The scope and directness of Marr’s recollections of the Smiths are in sharp contrast with the perfunctory retelling in Morrissey’s overwritten Autobiography from 2013. The singer squeezed the story of the last great British rock band into a thin sliver between an amusing, Gormenghastly picture of Cro-Magnon Manchester and an interminable moan about the Smiths’ court case over royalty payments in the 1990s.

Marr, on the other hand, dedicates the central third of the book to the Smiths, detailing every development and internal tension of this game-changing group with candour. He describes especially well how it felt to imagine and then create music such as “How Soon Is Now?” and “There Is a Light That Never Goes Out” – and then hear these instrumentals inhabited and transformed by Morrissey’s electrifying words and voice. Marr’s book dedicates five pained pages to the legal dispute, not 50, and is all the better for it.

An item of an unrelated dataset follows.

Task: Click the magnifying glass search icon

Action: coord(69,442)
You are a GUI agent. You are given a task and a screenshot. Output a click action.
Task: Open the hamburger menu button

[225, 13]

What is missing here is a sense of revelation. Excepting the story of how Morrissey suggested reconvening three-quarters of the Smiths in 2008 – seemingly more of a mindgame with his former guitarist than a serious suggestion – Set the Boy Free adds little to the reservoir of Smiths lore. Given the extent to which fans and journalists have pored over this most singular of bands, perhaps there is nothing left to discover.

Instead, we learn more from the post-Smiths stuff, in which Marr throws himself into contrasting musical styles and collaborations to escape the jangling, chiming Smiths sound that threatened to become a cliché. The last third of the book provides not a climax but a sense of arrival. Like the narrator in “Being Boring” by his friends and collaborators the Pet Shop Boys, Marr has got to be the creature that he always meant to be. It is impossible not to be happy for him, and a little envious, too.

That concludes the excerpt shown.